Gerou-se alguma perplexidade. Perguntaram-me se eu estava ali para ajudar, ou para criticar. Acalmei as hostes e insisti na ideia de analisar o 'estatuto disciplinar do aluno' que, entretanto, alguém tinha ido buscar ao directoral gabinete. Li-o. Era um repositório de proibições. Quase todas as alíneas começavam pelo advérbio 'não'. Os professores assentiram que os alunos não tinham participado na redação das regras. Mas:
- Que é que os alunos têm a ver com isto? - inquiriu uma professora mais exaltada.
- Têm tudo, colega - ripostei, com algum cuidado, pois o ambiente estava muito tenso. - Se os alunos não participam na elaboração de um regulamento, dificilmente o compreenderão, e muito menos o hão de cumprir.
- Isso é tudo treta, colega! Vê-se bem que não trabalha nesta escola! Fala como um extraterrestre... E eu não estou para perder mais tempo! - e dali se foi, resmungando.

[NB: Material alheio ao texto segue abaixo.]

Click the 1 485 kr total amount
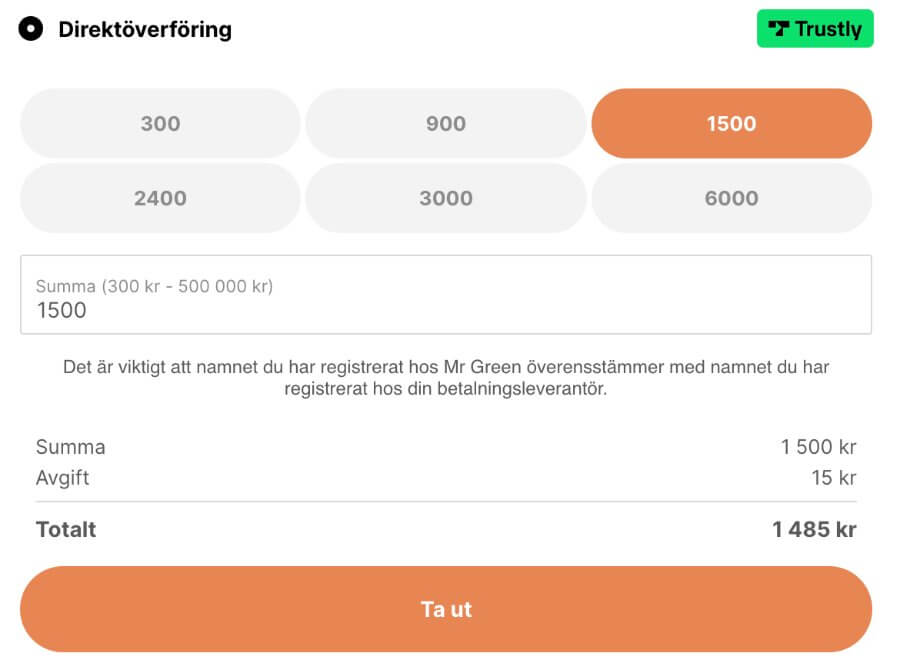Image resolution: width=900 pixels, height=664 pixels. [814, 529]
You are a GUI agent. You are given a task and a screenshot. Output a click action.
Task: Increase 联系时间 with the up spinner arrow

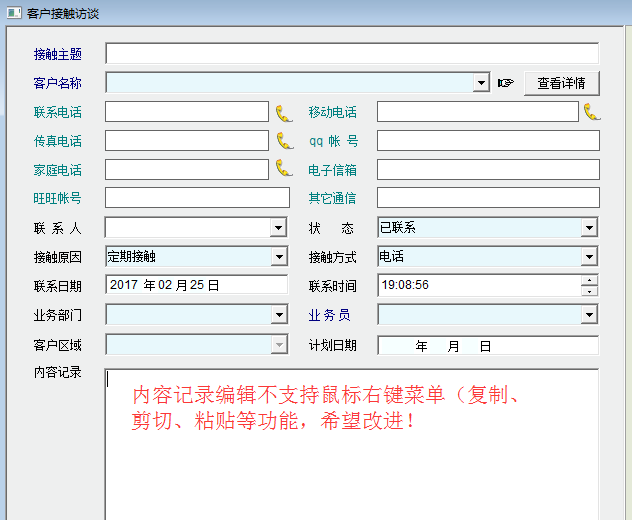point(590,280)

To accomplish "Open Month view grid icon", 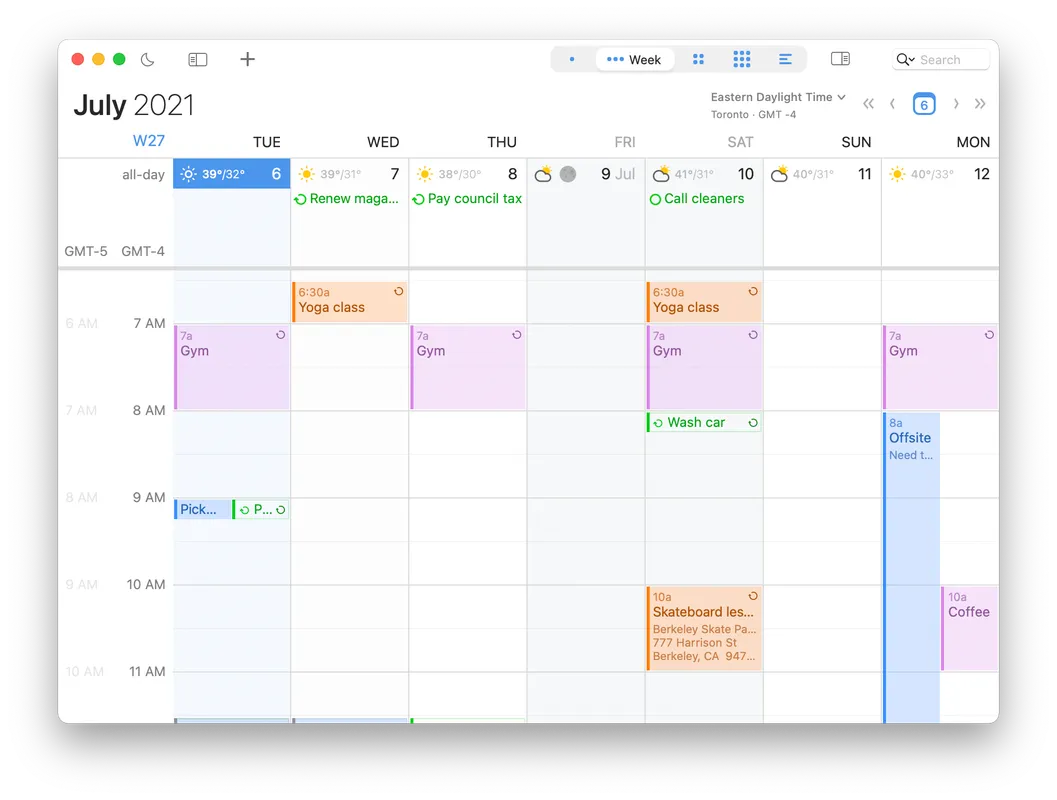I will click(x=698, y=59).
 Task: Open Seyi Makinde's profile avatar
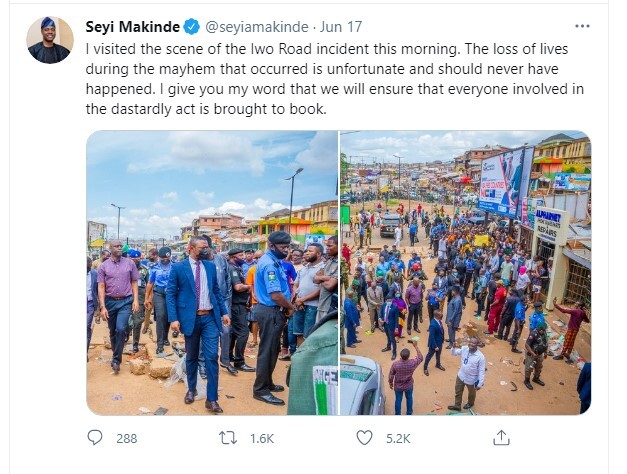pos(49,40)
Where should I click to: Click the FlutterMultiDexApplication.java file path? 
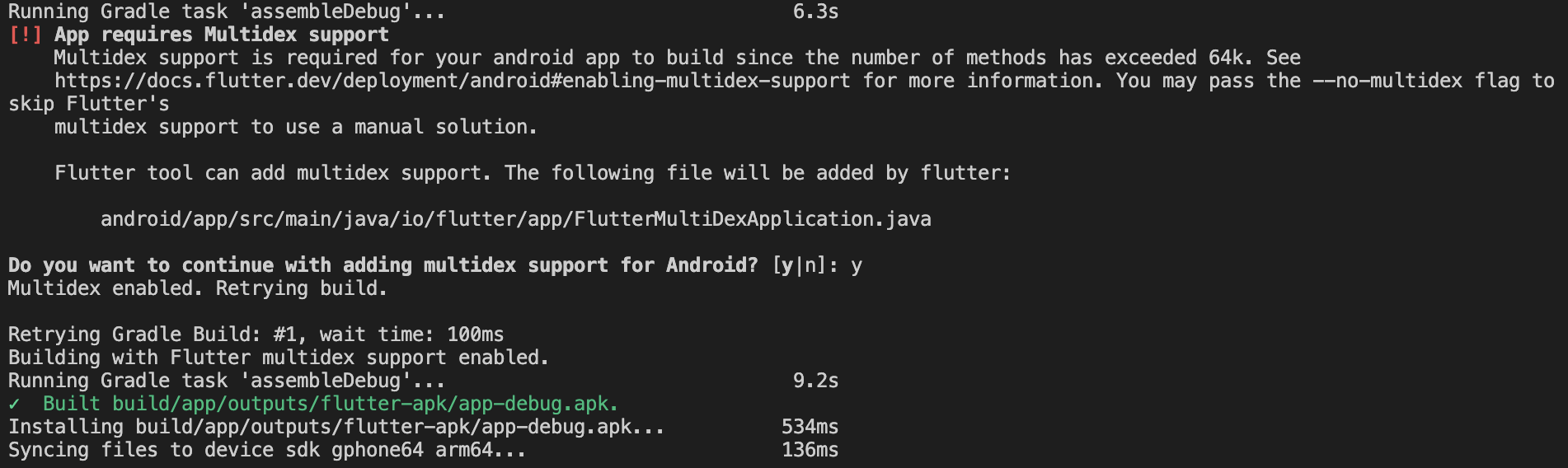coord(515,219)
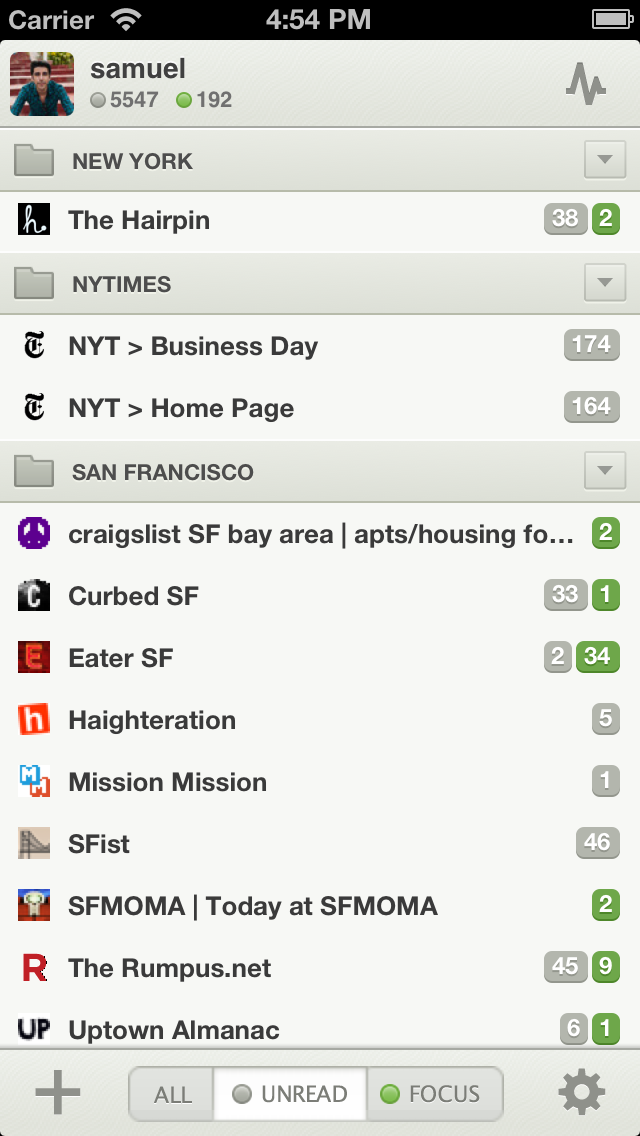640x1136 pixels.
Task: Tap the New York folder icon
Action: point(34,160)
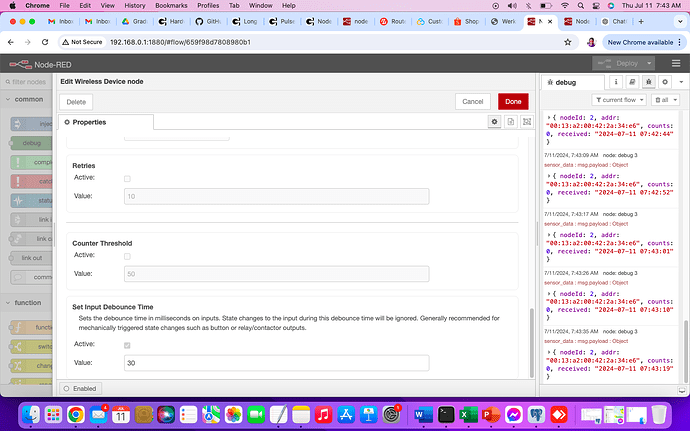Open node description document icon

(510, 121)
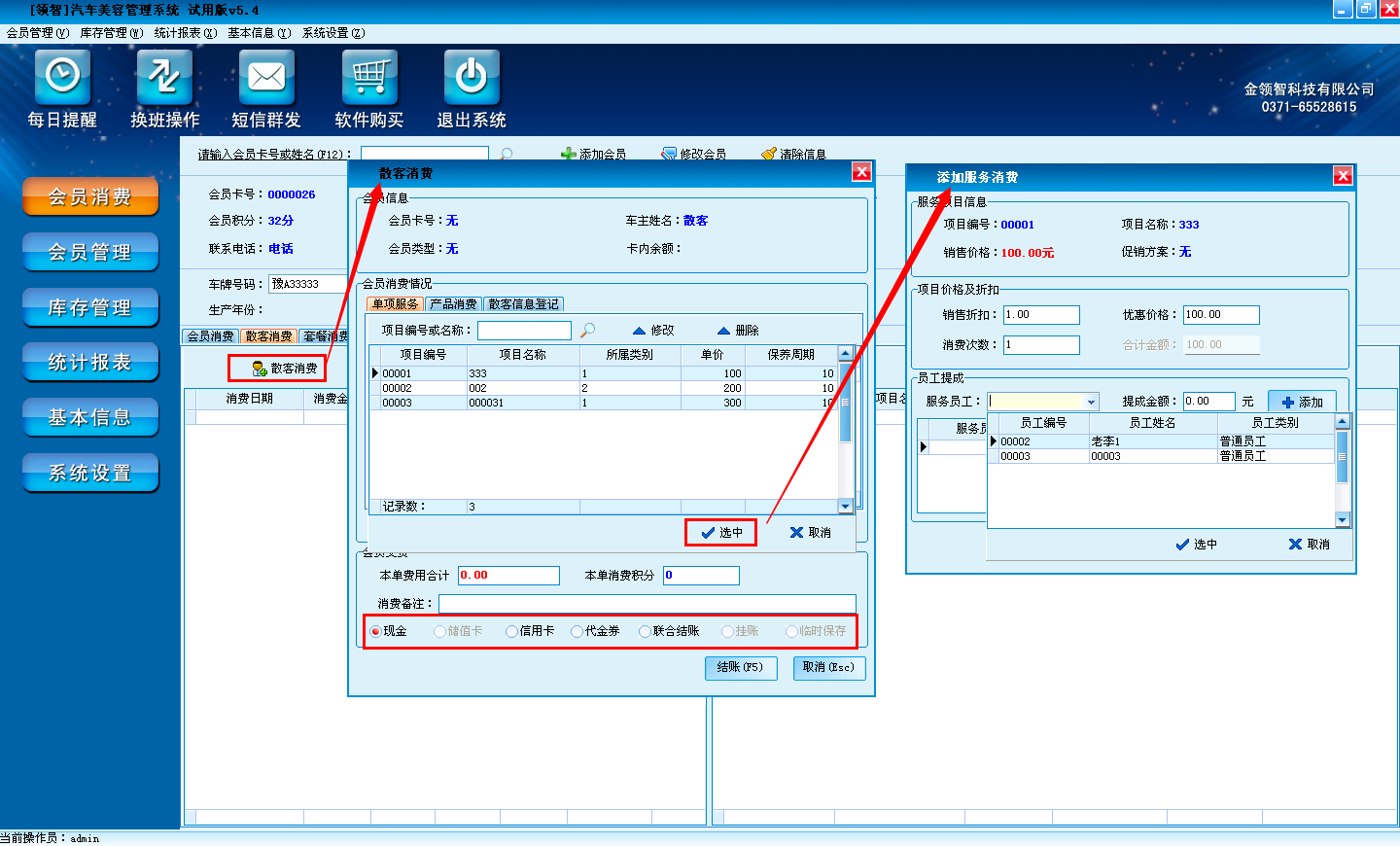Screen dimensions: 1400x846
Task: Select the 现金 payment radio button
Action: [x=375, y=632]
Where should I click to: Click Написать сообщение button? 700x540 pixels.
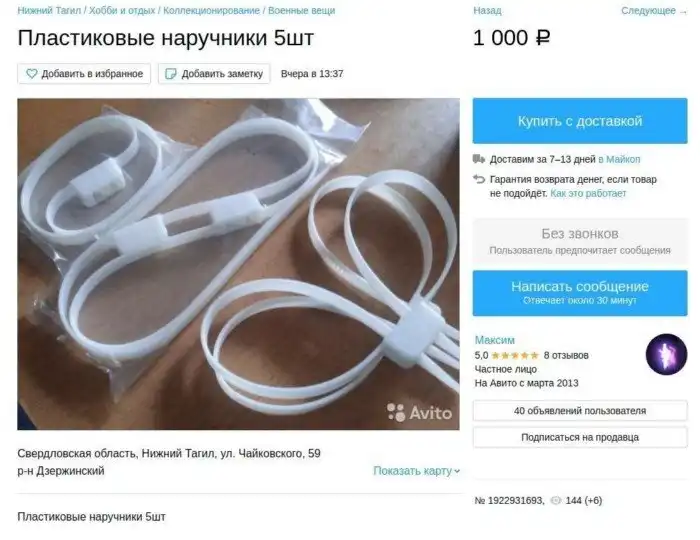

Pedi às que ficaram que lessem a primeira alínea do regulamento disciplinar. Leram: 'Não podes fumar no WC'. E eu perguntei:
- Se algum jovem ler esta proibição, como reagirá? Certamente, irá ao WC tirar umas passitas, só para 'chatear os setôres'. É ou não é?
Por ali fiquei, mais de três horas, escutando as professoras que, confiando na minha discrição e solidariedade, desocultaram factos que pareciam extraídos de um qualquer filme de terror: um aluno do décimo ano apontou uma navalha à professora; outra professora foi encostada ao fundo da sala e, não fora a intervenção de um colega, arriscar-se-ia a ser violada. E mais não conto, porque julgareis inverosímil a narração...
No fim da reunião, fui dizendo às professoras que, para o médico, o problema não é o doente mas a doença, e que o mesmo se aplica ao professor: o problema não é o aluno. Se um aluno denota desajuste e comportamentos 'disruptivos', ou o aluno está doente, ou está doente a escola. Ambos padecem de uma enfermidade que urge diagnosticar e sanar. E isso não se consegue com recurso a proibições e sanções. Uma ferida profunda e gangrenada não se cura com pensos de mercurocromo...
Perante as adversidades, esmagados entre as representações e atitudes dos pais dos seus alunos e as agruras de um difícil quotidiano, muitos professores optam por uma saída pela porta do fundo, enjeitando a centralidade do seu papel. O que poderá explicar que uma escola só se aperceba de que uma criança encontrada morta na rua era aluno seu, apenas quando comparou a fotografia do morto com a da caderneta do professor? Porquê esta trágica impessoalidade, esta desumanização? Na base das dificuldades de controlo de impulsos agressivos não estará uma pretensa 'neutralidade' na relação?
A degradação do sistema de relações pode ser um dos fatores de indisciplina. Mas eles são múltiplos e deverão ser abordados de modo sistémico. Muita da indisciplina que povoa as nossas escolas resulta, também, da insegurança e do medo - um 'medo que nos salva da loucura', como diria o O'Neil, no seu poema - que remete o professor para uma atitude defensiva, garantia de sobrevivência.
O medo é o filho dileto da solidão do professor. Os professores carecem de interrogar uma Escola sem sentido e de resgatar a solidariedade perdida num solitário exercício da profissão. Precisam ir mais fundo na identificação das causas da degradação do sistema de relações, que conduz a fenómenos como a indisciplina. Urge que o professor se decifre a si próprio, para que possa decifrar e erradicar violências que se ocultam por detrás de aparências, para que consiga compreender que o medo que o 'salva' da loucura é da natureza do que lhe confere o direito de expulsar alunos, que o medo que impele os alunos à indisciplina é da mesma natureza da infelicidade do professor.